On this day in labor history, the year was 1944.
That was the day President Franklin Delano Roosevelt rescinded Executive Order 9066.
It had forcibly relocated over 120,000 Japanese-Americans into internment camps.
After the bombing of Pearl Harbor, the government considered Japanese-Americans a national security threat.
By 1942, many were given less than a week’s notice to sell and store all property
Whole families were rounded up and taken away to desolate areas in the West and Southwest.
Up to this point, many Japanese-Americans in California were employed in the agricultural industry, some as tenant farmers.
They were responsible for 40% of all produce grown in that state, whose crops were valued as $40 million annually.
Over 6000 farms, consisting of 200,000 acres were confiscated.

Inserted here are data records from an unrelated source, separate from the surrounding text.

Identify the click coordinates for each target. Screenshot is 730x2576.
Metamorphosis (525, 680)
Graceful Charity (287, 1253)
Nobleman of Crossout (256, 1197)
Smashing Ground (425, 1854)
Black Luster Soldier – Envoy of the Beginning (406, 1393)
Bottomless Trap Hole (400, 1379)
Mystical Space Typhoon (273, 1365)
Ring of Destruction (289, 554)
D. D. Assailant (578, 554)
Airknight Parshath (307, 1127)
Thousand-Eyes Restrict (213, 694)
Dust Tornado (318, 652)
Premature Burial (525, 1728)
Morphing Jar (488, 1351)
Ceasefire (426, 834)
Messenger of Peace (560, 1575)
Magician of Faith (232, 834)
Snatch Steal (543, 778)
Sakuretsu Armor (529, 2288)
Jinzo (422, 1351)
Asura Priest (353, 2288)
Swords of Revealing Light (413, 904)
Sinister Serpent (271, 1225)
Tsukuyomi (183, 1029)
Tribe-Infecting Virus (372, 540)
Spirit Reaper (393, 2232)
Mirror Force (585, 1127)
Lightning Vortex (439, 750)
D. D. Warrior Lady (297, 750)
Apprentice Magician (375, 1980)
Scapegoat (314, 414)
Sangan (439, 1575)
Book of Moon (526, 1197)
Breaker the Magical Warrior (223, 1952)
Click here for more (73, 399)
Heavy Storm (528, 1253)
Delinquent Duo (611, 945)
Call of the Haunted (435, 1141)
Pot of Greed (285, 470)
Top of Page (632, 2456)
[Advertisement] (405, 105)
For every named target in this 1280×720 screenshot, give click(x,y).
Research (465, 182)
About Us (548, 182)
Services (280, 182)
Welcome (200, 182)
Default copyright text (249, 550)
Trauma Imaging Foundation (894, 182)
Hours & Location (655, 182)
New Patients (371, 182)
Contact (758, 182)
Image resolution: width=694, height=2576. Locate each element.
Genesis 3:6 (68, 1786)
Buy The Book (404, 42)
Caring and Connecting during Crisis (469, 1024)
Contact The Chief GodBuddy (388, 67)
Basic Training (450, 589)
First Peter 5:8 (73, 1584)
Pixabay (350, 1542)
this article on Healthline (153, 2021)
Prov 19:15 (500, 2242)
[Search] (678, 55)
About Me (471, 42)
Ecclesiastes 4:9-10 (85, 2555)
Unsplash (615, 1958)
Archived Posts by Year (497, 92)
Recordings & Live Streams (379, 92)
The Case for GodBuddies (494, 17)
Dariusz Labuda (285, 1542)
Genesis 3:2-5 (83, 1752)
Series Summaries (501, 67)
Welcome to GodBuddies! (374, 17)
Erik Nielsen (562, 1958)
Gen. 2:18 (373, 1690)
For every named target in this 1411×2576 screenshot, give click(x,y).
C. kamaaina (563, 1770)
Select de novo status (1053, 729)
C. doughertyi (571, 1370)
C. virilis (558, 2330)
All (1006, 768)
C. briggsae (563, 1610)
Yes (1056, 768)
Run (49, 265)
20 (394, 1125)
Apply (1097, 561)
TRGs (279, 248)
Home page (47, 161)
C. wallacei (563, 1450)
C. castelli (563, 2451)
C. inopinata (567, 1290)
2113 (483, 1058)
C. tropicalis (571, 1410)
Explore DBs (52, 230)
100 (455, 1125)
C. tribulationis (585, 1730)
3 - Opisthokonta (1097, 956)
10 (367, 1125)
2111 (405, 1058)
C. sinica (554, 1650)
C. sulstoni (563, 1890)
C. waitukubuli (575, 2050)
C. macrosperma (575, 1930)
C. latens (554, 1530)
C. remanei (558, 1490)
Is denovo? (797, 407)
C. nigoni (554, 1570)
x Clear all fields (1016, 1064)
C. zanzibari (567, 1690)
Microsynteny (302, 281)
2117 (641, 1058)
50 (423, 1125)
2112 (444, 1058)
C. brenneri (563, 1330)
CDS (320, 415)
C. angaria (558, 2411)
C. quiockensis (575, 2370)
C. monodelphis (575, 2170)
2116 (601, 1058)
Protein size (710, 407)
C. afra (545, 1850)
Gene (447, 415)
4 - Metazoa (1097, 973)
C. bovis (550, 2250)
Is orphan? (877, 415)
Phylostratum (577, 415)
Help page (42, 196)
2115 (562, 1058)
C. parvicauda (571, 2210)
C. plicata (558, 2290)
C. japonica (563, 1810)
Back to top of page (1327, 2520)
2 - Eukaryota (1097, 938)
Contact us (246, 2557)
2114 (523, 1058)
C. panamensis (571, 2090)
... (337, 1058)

Once interred, they were subjected to dire living conditions with little in the way of running water, sanitary facilities or medical care.
They were subject to forced labor in the construction of camp buildings and cultivation of near-barren lands.
The government hoped to make the camps self-sufficient.
In Poston, Arizona, they were made to build the infrastructure for Colorado River Tribes reservation in order to consolidate other tribes onto the land.
When Japanese-Americans were finally released, most found their stored belongings stolen and their homes, jobs and farms confiscated and redistributed.
After the war, they continued to face violence, job and housing shortages, and racial discrimination.
Ronald Reagan would sign the Civil Liberties Act in 1988.
It acknowledged that internment was based on “race prejudice, war hysteria and a failure of political leadership.”
The act served as a formal apology and sought to distribute billions in reparations.